The Scoop on Revenue Recognition for Food Service
Effective and efficient revenue recognition processes serve as the foundation for accurate and ethical accounting principles. For a company providing products, services and/or contractual commitments of any kind, when and how to recognize revenue from delivering those commitments is extremely important. In this article, Smartbridge CEO Sri Raju dives into the dynamics of revenue recognition in the food service industry, and how innovative digital practices make the process more efficient.
Accurate and Ethical Financial Performance Tracking
Many of us remember the October, 2001 Enron Corporation scandal that led to the bankruptcy and downfall of the entire organization, along with its auditors Arthur Andersen. An energy industry giant that once influenced many through their innovation in energy solutions, and community involvement, was now publicly tainted with numerous negative connotations. Though many aspects of fraud and unethical business practices were evident in this scandal, premature and unlawful recognition of revenue from their contacts with their business partners was one of the more apparent issues that inflated their revenues.
What is Revenue Recognition Important?
Revenue recognition is a generally accepted accounting principle (GAAP) that establishes the terms of when revenue is earned, and when it can be recorded. For the party providing the products or services, revenue can be recorded when contractual commitments have been fulfilled, whether or not cash has been received. However, if the commitments specified have not been fulfilled, revenue has not necessarily been earned, and therefore cannot be recorded. The purpose for this principle is to ensure commitments are carried out entirely, ethical practices are being established, and systematic accounting methods are in place for shareholders to trust. By recognizing revenue when contractual agreements were made, and not fulfilled, Enron’s revenue was reported with massive increases, which was not only grossly incorrect, but unethical.
In January of 2018, a new revenue recognition standard was put into effect through a collaborative implementation by the International Accounting Standards Board (IASB) and the Financial Accounting Standards Board (FASB). This new standard effectively replaced all previous revenue recognition standards industry wide (with the exception of insurance and lease vendors), which stated revenue can only be recognized at the time the invoice was posted. There were multiple reasons for this new standard to occur:
- Remove inconsistencies in revenue requirements
- Provide a more robust framework for revenue recording
- Standardize practices across entities, industries and jurisdictions
- Provide more useful information through improved disclosures
- Simplify the preparation of financial statements
By providing an inclusive principal to revenue recognition, this standardization would significantly minimize unethical and incorrect accounting methods.

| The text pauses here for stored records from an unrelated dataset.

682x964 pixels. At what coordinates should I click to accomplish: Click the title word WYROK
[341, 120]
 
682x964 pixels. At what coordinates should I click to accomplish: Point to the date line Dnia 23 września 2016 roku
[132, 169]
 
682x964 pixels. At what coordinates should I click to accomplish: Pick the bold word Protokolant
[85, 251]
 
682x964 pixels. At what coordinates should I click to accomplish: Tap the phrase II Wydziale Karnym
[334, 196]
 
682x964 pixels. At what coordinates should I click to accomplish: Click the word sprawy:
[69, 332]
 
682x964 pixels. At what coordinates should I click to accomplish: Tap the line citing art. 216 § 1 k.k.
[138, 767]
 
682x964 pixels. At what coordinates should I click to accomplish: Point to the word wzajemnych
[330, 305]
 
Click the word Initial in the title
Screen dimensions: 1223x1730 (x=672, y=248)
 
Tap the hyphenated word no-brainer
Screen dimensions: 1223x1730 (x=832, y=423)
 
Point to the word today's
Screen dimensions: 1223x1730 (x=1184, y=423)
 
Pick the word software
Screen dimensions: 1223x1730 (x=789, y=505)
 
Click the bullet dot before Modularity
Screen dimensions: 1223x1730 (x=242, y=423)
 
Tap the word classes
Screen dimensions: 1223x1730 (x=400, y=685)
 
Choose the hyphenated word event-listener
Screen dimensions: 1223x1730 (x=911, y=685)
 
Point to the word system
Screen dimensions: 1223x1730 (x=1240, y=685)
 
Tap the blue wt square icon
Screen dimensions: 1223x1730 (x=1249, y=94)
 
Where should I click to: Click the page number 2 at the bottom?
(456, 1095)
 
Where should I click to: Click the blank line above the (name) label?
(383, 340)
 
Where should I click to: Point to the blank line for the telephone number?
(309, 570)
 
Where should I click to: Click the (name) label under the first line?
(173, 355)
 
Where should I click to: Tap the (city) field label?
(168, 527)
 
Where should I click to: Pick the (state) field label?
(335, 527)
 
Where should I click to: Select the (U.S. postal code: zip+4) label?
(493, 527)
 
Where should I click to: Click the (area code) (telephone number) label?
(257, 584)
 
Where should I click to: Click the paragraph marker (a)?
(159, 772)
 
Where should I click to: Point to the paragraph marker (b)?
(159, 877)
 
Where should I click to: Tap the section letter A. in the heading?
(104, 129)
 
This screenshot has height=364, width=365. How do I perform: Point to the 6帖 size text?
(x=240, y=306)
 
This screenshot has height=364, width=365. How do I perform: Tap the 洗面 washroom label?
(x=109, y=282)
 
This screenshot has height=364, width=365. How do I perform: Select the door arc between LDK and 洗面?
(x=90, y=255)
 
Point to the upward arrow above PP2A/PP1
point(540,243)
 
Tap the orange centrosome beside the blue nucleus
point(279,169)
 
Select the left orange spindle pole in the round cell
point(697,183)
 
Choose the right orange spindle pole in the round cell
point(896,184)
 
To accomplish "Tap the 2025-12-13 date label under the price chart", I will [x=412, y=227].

Revenue Recognition in the Food Service Industry
There are five general steps in the revenue recognition process. Companies must clearly identify the services and products they sell, contracts under which they sell, and implement accounting processes to properly and accurately capture revenue when the commitments as outlined in contracts are completed. An illustration of this concept and process for a typical food franchiser is outlined below as an example.
In the dynamic industry of food service, ethical and efficient accounting method of recognition revenue is especially important. The variety of franchisor-franchisee contracts, with the various moving parts and obligations in them require companies to implement standardized and documented processes, proper managerial governance, and technology (IT) partnerships to accurately recognize revenue at the right time.
Technology is only part of the solution, especially within contractual commitments established in the food service industry. A holistic approach must be taken towards the people, processes and technology aspects that drive the franchise. This involves establishing a cross functional implementation team, guidelines and checklists, and finally, choosing the right tool that will facilitate the revenue recognition implementation.
Implementing Revenue Recognition
Implementing revenue recognition involves specific integrations within internal controls and taxes:
- Internal controls will require updating, if not a complete overhaul, to reflect changes in accounting policies and procedures.
- Processes may need to be developed or updated to incorporate new management judgement.
- Systems may need updating to capture new data used for accounting and additional disclosures.
- Revenue recognition processes and policy documentation will require updating.
- There may need to be change to tax accounting methods.
- Multinational entities should evaluate whether the new standard will have impact on transferring price.
Revenue recognition ensures not only ethical financial performance tracking, but also helps retain long term business relationships. IT innovation and digital transformation is especially important to adopt so the processes for proper revenue recognition upon completion of contract commitments can be automated where possible.
Several of the leading ERP vendors such as Oracle and SAP have taken the necessary steps to support the new revenue recognition standard. Oracle’s JD Edwards supports the new standard in various services such as contract billing, service billing, project costing, goods shipment etc. by setting up various triggers and schedules.
Modernizing applications, integrating them with internal and external business partners, using mobile technologies to capture commitment completion milestone sign-offs and approvals from customers, and using advanced data management and analytical technologies to create business differentiation are all basic ingredients for companies to propel themselves ahead of the competition, even when dealing with regulatory matters such as this.